= Aim of the exercise =
Gather every line below where "click" appears.

= Data records =
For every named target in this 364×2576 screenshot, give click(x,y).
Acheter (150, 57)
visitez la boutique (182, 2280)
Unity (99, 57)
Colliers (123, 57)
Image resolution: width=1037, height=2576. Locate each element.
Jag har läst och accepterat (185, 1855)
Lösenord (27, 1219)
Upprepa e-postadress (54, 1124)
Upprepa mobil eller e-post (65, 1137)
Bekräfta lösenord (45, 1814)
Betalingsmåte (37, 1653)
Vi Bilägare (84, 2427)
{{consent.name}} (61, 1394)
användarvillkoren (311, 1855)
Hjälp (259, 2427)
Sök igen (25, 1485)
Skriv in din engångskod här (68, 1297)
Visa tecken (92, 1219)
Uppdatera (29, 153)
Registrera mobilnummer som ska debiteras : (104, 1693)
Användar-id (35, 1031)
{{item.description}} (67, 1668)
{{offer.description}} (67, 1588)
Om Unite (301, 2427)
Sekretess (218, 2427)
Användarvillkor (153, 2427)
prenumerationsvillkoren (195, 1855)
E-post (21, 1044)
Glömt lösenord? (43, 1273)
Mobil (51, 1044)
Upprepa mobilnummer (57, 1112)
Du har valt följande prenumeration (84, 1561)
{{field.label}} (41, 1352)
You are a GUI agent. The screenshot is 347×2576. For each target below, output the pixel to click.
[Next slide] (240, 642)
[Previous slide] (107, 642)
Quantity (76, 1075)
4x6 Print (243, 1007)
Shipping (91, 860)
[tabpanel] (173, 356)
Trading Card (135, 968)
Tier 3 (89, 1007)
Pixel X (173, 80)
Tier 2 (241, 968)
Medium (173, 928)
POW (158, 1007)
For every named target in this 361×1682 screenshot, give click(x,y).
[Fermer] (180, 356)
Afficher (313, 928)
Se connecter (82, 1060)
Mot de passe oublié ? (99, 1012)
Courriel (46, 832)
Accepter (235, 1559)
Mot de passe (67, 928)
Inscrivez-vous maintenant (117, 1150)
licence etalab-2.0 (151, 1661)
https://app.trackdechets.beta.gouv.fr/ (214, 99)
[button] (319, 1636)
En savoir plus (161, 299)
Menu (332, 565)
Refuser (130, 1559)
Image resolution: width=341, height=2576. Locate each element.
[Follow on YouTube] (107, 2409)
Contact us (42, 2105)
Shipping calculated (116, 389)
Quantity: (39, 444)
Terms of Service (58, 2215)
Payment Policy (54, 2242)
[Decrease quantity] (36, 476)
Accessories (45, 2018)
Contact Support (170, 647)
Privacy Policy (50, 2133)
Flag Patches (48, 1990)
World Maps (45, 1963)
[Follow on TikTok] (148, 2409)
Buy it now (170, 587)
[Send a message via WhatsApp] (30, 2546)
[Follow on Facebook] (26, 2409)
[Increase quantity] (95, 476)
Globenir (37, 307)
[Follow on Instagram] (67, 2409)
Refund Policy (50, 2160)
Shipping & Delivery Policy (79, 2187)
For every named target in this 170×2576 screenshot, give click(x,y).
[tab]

= Result for this task =
For every named target in this 364×2576 screenshot, give click(x,y).
You are a GUI agent. The screenshot is 347×2576. For each target below, output the pixel to click.
For every named target in this 361×1682 screenshot, give click(x,y).
For every named target in this 170×2576 screenshot, give click(x,y).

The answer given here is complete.